*** Opening of Data provided ***

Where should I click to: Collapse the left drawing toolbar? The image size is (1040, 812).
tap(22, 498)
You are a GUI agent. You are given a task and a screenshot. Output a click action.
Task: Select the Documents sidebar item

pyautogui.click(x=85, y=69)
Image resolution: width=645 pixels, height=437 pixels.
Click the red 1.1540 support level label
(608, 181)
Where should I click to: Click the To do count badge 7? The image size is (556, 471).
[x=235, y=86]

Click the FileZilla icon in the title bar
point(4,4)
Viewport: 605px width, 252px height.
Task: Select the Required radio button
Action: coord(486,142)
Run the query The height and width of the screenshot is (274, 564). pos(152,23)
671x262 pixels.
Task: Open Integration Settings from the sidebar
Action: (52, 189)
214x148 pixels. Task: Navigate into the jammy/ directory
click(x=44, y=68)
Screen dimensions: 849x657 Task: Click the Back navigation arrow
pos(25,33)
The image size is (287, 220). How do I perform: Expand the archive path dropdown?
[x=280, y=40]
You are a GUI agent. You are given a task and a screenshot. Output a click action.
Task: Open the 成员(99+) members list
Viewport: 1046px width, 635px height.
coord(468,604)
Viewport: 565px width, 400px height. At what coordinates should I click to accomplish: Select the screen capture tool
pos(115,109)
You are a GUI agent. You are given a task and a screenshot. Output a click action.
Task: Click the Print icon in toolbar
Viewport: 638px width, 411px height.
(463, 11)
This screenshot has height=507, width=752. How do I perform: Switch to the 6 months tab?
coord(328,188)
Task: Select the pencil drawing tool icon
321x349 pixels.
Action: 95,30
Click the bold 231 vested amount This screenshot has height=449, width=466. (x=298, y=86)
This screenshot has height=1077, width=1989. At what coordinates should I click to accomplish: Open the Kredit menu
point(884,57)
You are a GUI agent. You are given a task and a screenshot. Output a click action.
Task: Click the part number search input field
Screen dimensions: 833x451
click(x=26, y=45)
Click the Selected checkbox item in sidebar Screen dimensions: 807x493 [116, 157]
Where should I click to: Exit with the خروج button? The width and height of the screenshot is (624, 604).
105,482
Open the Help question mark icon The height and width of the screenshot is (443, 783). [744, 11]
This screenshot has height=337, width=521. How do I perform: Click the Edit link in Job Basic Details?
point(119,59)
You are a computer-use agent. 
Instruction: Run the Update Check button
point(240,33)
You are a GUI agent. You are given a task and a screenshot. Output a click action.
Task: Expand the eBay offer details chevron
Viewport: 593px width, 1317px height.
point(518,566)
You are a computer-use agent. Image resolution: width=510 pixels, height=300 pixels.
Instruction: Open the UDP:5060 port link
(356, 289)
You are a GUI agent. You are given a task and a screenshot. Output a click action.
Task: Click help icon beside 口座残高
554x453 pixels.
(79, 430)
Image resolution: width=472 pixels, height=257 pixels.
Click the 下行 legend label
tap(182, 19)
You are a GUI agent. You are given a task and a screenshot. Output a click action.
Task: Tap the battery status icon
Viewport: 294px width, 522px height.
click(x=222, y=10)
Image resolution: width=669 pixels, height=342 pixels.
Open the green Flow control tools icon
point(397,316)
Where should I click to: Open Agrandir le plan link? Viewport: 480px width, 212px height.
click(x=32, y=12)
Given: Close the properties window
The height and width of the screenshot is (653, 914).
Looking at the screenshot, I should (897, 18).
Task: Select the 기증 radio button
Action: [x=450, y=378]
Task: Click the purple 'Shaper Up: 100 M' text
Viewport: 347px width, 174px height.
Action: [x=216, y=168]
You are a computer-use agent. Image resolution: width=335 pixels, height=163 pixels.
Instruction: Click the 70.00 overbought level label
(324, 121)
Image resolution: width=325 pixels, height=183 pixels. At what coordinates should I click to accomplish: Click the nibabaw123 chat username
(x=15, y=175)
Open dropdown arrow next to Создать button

*** Close of Data provided ***

▶ _Work required_: Extract from the material all lines containing the string "computer".

▶ _Response to this task_:
You are a computer-use agent. 
You are a computer-use agent. Image resolution: width=510 pixels, height=300 pixels.
You are a computer-use agent. Image resolution: width=335 pixels, height=163 pixels.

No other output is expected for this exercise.